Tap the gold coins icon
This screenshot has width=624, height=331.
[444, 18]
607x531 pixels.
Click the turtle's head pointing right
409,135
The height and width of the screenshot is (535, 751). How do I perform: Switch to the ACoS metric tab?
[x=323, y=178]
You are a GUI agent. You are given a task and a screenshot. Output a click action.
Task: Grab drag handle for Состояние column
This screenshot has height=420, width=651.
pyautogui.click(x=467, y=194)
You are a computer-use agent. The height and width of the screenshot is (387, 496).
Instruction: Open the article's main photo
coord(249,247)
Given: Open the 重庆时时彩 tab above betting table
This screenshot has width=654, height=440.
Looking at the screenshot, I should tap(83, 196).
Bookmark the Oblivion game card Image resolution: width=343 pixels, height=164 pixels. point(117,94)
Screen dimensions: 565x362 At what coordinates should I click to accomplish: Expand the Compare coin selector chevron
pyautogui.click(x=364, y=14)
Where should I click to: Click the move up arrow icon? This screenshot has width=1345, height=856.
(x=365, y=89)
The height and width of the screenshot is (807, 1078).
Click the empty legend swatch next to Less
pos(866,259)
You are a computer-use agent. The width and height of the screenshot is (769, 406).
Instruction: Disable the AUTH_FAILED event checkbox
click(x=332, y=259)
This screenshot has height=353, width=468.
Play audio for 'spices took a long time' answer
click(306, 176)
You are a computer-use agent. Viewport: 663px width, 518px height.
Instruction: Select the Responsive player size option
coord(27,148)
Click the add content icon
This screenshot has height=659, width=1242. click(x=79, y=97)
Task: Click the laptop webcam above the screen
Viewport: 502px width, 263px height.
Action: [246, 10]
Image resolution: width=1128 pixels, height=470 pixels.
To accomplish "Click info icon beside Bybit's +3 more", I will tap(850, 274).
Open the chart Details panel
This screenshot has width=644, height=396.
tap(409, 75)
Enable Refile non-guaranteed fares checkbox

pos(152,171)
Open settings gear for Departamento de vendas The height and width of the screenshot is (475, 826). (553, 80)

□ □ □ □ □ □ □

Using the entries above, output exactly the lines between the line holding "Instruction: Open the article's main photo" and the line holding "Bookmark the Oblivion", end lines included, and nothing more.

Your solution:
Instruction: Open the article's main photo
coord(249,247)
Given: Open the 重庆时时彩 tab above betting table
This screenshot has width=654, height=440.
Looking at the screenshot, I should tap(83, 196).
Bookmark the Oblivion game card Image resolution: width=343 pixels, height=164 pixels. point(117,94)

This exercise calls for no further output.